REQUIRED ACTION | Reproduce, character for character, the lines below from the first through the one with "1568x733 pixels.". Leave pictures out.

(Dataset entries)
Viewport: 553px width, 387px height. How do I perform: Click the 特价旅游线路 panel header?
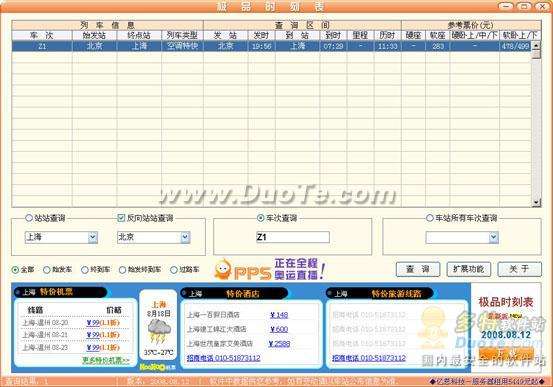tap(379, 294)
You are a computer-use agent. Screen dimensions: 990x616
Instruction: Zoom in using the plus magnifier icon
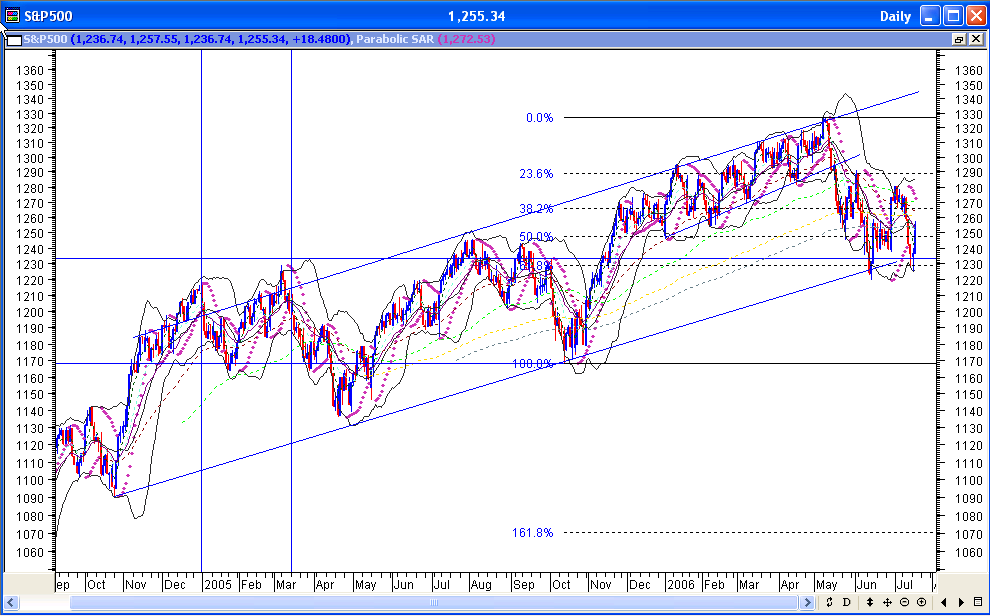tap(921, 602)
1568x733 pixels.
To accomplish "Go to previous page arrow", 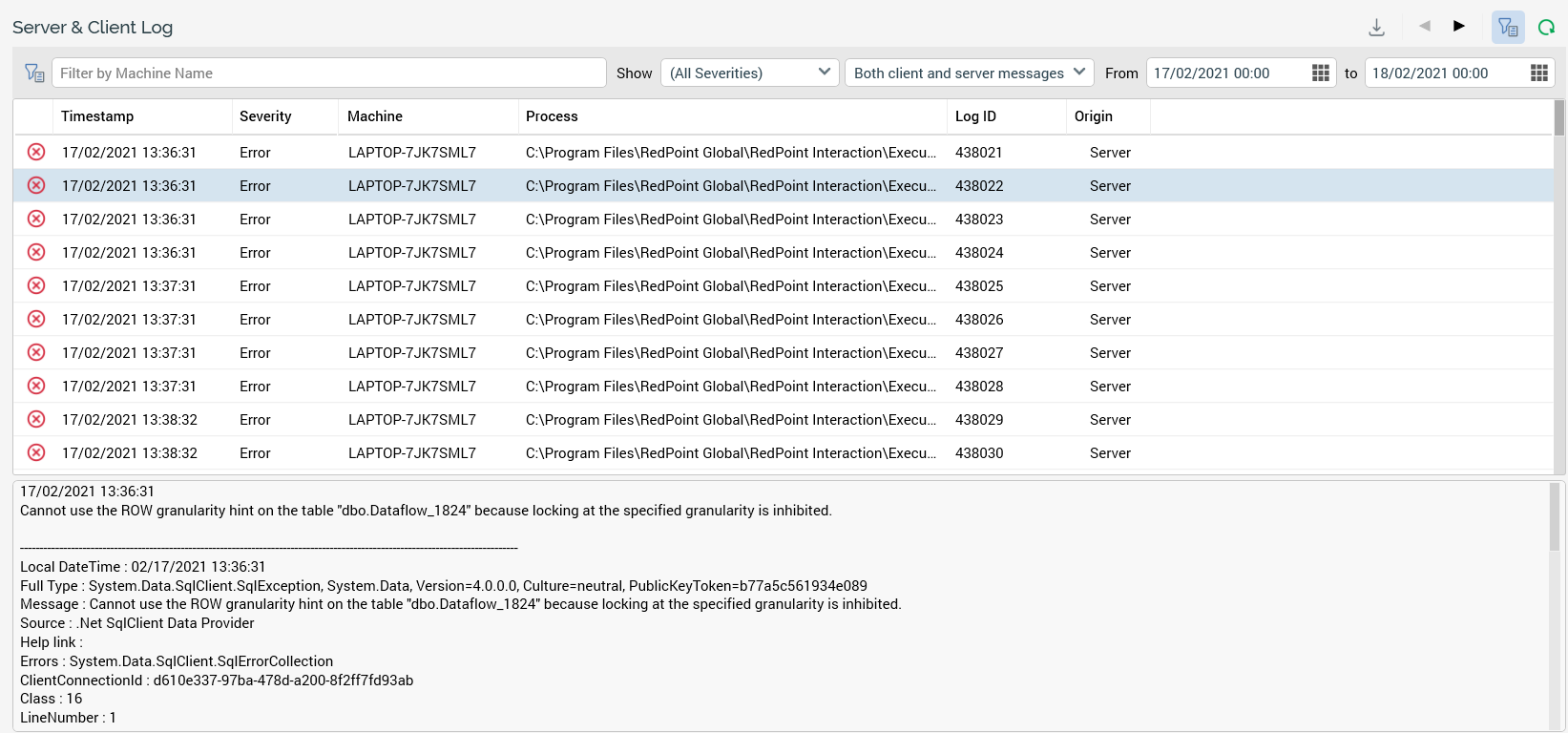I will pos(1424,27).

EXERCISE ANSWER |
Viewport: 553px width, 387px height. How do I perform: Click the 特价旅游线路 panel header?
tap(379, 294)
You are a computer-use agent. Screen dimensions: 990x616
Instruction: Zoom in using the plus magnifier icon
tap(921, 602)
1568x733 pixels.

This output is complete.